Unlike Paris, they don’t retain an ounce of snobbery about their love for their city. Gaudi, Barcelona’s most celebrated son epitomises this refreshing, fun and open approach with Place Guell, (3-5 Nou de las Ramblas) Parc Guell (Vallcarca) and La Pedrera or Casa Mila (92 Passeig de Gracia) all adding a unique sense of humour to the city’s architecture. All the above mentioned are a must, even to the most unlikely culture vulture!


I took valuable time out from my shopping holiday to visit each place and felt no remorse for doing so! I spent 10 days in Barcelona and managed to fill every day with exciting things to do. It took me a day or two to get my barings but soon realised that getting around was remarkably easy even for a girl with a defective sense of direction! I would advise anyone to take a few hours on the first day for a Barcelona bus tour. (Green, blue or red buses take you on different routes throughout the city approx Euro16) This is invaluable as you can hop on hop off as many times as you like, safe in the knowledge that there will be another bus along every 10 minutes. It really helped me get the lay of the land and I visited places I would not have otherwise ventured to like Placa Espanya and Museu Nacional D‘Art de Catalunya in Palau National, Parc de Montjuic. Montjuic is also the spot where you can catch the cable car across to the marina. There’s even a shopping bus - which will bring you to all the main shopping areas in the city! I didn’t know about that til the end of my stay but I still managed to make a healthy dent in my credit card none the less!! Shopping was my main focus on this trip and although I found lots of interesting shops throughout the city, I had the feeling Barcelona is no exception to the influx of High street stores bleeding the smaller boutiques dry. Zara, Pull & Bear and Mango being the main culprits. The impressive Placa de Catalunya is the heart of it all! Everything leads from this point and it is easily found due to the landmark El Corte Angles store on the corner.

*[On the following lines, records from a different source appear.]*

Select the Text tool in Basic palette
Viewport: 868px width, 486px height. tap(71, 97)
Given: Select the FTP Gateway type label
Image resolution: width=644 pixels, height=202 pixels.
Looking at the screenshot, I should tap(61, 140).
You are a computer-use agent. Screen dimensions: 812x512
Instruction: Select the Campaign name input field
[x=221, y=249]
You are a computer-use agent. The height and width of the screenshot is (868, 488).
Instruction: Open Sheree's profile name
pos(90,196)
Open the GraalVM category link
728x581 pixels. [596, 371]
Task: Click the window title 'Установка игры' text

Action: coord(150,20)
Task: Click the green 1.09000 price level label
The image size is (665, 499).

I couldn’t get over the size of the underground Sephora store in the mall on the Balmes corner of Placa de Catalunya; it’s worth a visit. I found the best route for a days shopping was to take a trip down Las Ramblas from Pl de Catalunya and turn into C. de La Boqueria. Continue on walking towards the breathtaking Av. De La Cathedral in Barrie Gotic area where I spotted one of the best-located hotels in the city. Hotel Colon**** info@hotelcolon.es Ph 93 301 14 04. (Dbl rooms from 150 euro) From here, you can walk to Avinguda Del Portal de L Angel, which is a pedestrianised high street shopping area. (By the way, this leads you back to Placa de Catalunya) If you haven’t had enough at this stage, continue over to my favourite area of the city El Born. This area is a wonderful part of the old city, with narrow souk style streets, cool boutiques, great bars and bustling clubs.


If you fancy staying around here, I stayed for 2 nights in H10 Montcada**** on Vie Laietana montcada@h10.es Ph 93 268 85 70 (prices starting at 90 euro for a twin room)


You can easily walk to another great shopping street D’Avinyo from El Born. This street hosts more classic, funky boutiques the kind I crave when I travel to a new city. Make sure you don’t go on a Monday afternoon as most places in this area are closed. I made this mistake and had to go back the next day to scan all the beautiful shops I’d missed on my first visit. I found Avinguda Diagonal to be the main area for designer shops hosting Gucci, Calvin Klein (484 Diagonal) and Armani (490 Diagonal) but even more interesting are the designer stores that sell many different ranges under one roof. Check out Gonzalo Comella on 478 Diagonal with another store on No 6 Passeig de Gracia. Take time out to eat at the Cros Diagonal cafe (Diagonal 433 - Lourdes 111) you wont be disappointed. Passeig de Gracia is another street worth a look - I found a great little shopping mall called Bulevard Rosa (55 Passeig de Gracia)- It had lots of cute shoe, jewellery and clothes stores. Porta Ferrisa is a good street for a mix of high street stores and one offs. When asking for directions, just ask for the street with the H&M store!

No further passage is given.